____ Page excerpt

Used Java types come from JDBC method parameters, JDBC method return types, and nested converter dependencies needed for those parameters or return types. Converter definitions may be named or unnamed. Named converters are selected only by their names with @JdbcConverterName; type lookup does not fall back to a named converter.

Annotated converter methods or constructors outside the reachable paths are ignored. When used-type inspection finds an unnamed converter method or constructor, that converter is discovered through the used type and belongs to the global scope. Every discovered converter belongs to exactly one scope.

For a JDBC interface, scopes are searched in this order:

  1. local scope of the JDBC interface
  2. global scope
  3. basic scope

For name lookup and exact type lookup, the first matching converter wins. Java-to-JDBC hierarchy lookup has an additional specificity rule: a converter for a more specific Java type wins over a converter for a less specific Java type, even when the less specific converter is in an earlier scope.

If no discovered converter matches an unnamed type lookup, Kaumei JDBC may then inspect the used Java type and create or discover a missing converter.

________
____ Information supplied

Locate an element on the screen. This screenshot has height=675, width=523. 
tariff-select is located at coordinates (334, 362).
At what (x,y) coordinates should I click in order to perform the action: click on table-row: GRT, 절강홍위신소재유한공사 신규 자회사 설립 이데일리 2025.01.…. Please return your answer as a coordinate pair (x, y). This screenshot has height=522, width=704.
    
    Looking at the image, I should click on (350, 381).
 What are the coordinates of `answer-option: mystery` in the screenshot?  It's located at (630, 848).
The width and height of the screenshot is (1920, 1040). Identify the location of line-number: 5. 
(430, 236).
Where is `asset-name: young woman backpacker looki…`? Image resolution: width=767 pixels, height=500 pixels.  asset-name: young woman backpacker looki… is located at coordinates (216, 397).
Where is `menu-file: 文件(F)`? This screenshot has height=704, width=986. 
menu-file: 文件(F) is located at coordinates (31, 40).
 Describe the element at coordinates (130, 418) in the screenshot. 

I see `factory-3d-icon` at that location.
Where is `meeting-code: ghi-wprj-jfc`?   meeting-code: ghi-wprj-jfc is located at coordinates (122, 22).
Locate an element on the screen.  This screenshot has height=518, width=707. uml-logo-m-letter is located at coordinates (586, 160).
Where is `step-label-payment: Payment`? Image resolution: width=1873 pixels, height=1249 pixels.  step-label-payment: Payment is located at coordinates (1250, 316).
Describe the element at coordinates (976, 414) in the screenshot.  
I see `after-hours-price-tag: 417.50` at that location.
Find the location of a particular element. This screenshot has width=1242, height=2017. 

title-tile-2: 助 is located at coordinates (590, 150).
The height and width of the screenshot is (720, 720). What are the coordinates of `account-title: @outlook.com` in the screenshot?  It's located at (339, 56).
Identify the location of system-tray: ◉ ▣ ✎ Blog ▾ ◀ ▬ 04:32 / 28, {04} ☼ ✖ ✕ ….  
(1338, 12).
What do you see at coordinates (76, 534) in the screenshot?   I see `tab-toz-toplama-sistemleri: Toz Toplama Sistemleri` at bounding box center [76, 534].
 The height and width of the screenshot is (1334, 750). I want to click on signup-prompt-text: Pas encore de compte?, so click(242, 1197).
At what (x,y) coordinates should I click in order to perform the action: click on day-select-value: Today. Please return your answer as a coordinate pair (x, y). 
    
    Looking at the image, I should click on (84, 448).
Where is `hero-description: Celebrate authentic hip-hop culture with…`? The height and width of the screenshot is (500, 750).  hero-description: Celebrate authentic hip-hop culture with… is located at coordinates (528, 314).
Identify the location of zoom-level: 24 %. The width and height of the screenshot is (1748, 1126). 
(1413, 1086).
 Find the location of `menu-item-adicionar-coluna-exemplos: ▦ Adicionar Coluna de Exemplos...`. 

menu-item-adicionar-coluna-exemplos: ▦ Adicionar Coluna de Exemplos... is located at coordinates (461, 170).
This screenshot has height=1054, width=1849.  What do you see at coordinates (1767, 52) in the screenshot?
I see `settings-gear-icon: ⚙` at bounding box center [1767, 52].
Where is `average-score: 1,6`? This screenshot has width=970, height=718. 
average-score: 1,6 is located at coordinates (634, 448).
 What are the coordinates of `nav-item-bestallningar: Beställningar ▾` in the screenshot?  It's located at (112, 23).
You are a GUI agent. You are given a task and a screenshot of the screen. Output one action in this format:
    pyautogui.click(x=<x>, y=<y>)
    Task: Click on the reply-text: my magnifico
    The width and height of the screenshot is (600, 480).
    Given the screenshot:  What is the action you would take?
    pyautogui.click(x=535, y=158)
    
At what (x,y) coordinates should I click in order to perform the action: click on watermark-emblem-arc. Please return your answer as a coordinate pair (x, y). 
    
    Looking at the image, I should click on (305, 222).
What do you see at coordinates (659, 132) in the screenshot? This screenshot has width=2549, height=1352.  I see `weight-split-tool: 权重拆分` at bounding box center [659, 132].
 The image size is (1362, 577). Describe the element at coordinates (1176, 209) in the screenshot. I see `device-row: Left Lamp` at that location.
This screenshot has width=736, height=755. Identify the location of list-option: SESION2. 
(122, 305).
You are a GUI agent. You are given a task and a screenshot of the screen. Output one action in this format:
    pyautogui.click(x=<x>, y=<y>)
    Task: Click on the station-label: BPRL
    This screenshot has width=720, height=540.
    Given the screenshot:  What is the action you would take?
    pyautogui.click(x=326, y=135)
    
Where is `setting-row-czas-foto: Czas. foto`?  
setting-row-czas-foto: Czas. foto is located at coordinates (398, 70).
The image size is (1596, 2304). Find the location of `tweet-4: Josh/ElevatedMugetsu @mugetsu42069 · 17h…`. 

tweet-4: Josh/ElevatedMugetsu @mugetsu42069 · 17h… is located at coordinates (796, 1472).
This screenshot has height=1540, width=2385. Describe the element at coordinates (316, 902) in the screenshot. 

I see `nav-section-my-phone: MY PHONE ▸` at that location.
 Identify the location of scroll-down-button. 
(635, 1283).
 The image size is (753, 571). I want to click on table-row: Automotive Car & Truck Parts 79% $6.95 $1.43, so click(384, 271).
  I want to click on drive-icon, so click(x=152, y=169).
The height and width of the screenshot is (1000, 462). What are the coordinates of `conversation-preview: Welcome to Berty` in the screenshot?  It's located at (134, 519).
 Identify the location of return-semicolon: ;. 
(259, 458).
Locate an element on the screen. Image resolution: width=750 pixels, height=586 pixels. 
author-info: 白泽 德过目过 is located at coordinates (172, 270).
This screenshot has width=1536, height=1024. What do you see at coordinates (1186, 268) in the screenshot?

________

Questions to answer:
- a) Print the part of the converter lookup passage that opens with the words containing "If no discovered" and closes with "a missing converter.".
- b) Say whether each statement agrees with the converter lookup passage, answering yes or no and quoting the deciding words: (i) If type lookup finds no matching unnamed converter, it falls back to a named converter. (ii) A discovered converter can belong to more than one scope. (iii) Annotated converter methods or constructors outside the reachable paths are ignored.

Written responses:
- a)
If no discovered converter matches an unnamed type lookup, Kaumei JDBC may then inspect the used Java type and create or discover a missing converter.

- b)
(i) No: "type lookup does not fall back to a named converter."
(ii) No: "Every discovered converter belongs to exactly one scope."
(iii) Yes: "Annotated converter methods or constructors outside the reachable paths are ignored."